(Word and item position data)

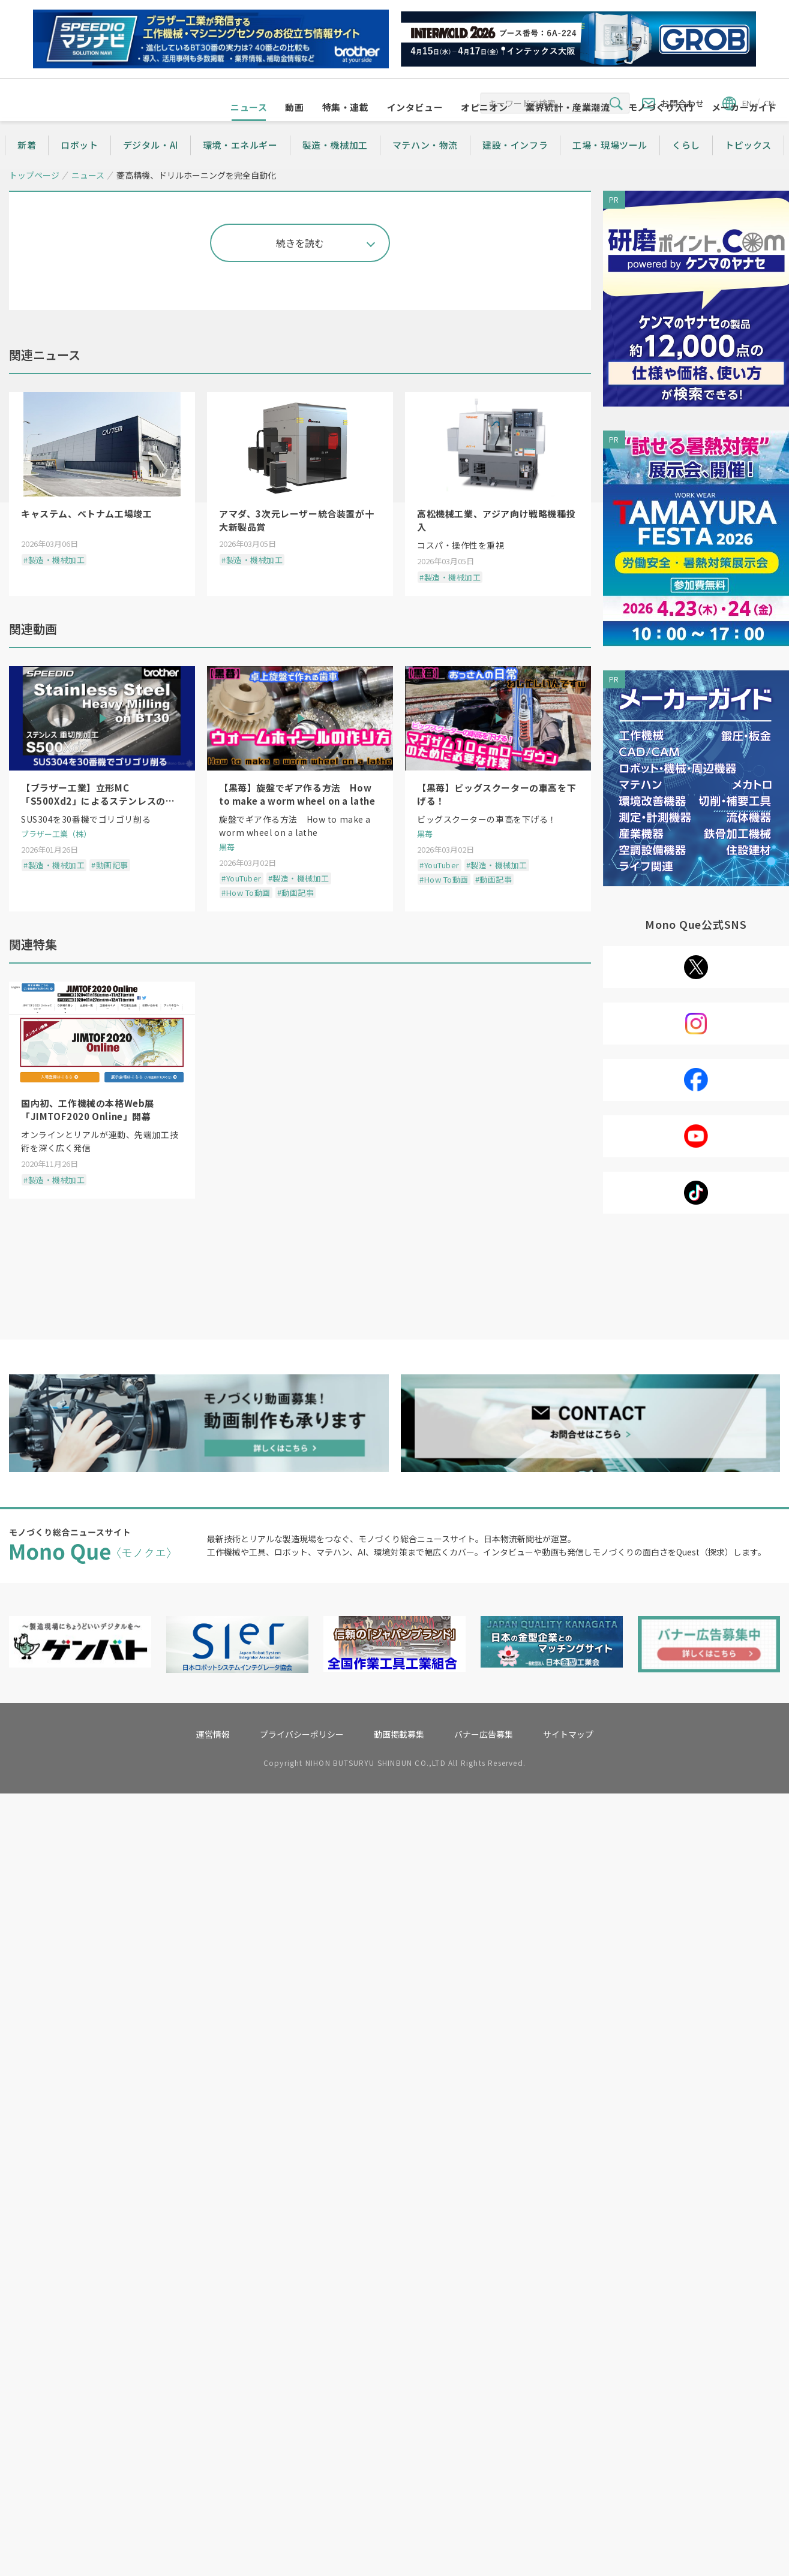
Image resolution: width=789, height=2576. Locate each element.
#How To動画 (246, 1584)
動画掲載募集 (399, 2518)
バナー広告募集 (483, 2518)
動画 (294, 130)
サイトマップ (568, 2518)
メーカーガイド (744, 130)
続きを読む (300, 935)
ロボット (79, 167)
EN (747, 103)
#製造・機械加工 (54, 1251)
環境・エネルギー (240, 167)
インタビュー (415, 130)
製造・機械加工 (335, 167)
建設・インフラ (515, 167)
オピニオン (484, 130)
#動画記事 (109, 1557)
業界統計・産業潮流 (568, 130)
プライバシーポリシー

* AIM *
Rewrite the listing above, changing "Image resolution" to "Screen size" and keeping everything else the same. Leave out the pictures.

* WORKED ANSWER *
Screen size: width=789, height=2576. Locate each element.
#How To動画 (246, 1584)
動画掲載募集 (399, 2518)
バナー広告募集 (483, 2518)
動画 (294, 130)
サイトマップ (568, 2518)
メーカーガイド (744, 130)
続きを読む (300, 935)
ロボット (79, 167)
EN (747, 103)
#製造・機械加工 (54, 1251)
環境・エネルギー (240, 167)
インタビュー (415, 130)
製造・機械加工 (335, 167)
建設・インフラ (515, 167)
オピニオン (484, 130)
#動画記事 (109, 1557)
業界統計・産業潮流 (568, 130)
プライバシーポリシー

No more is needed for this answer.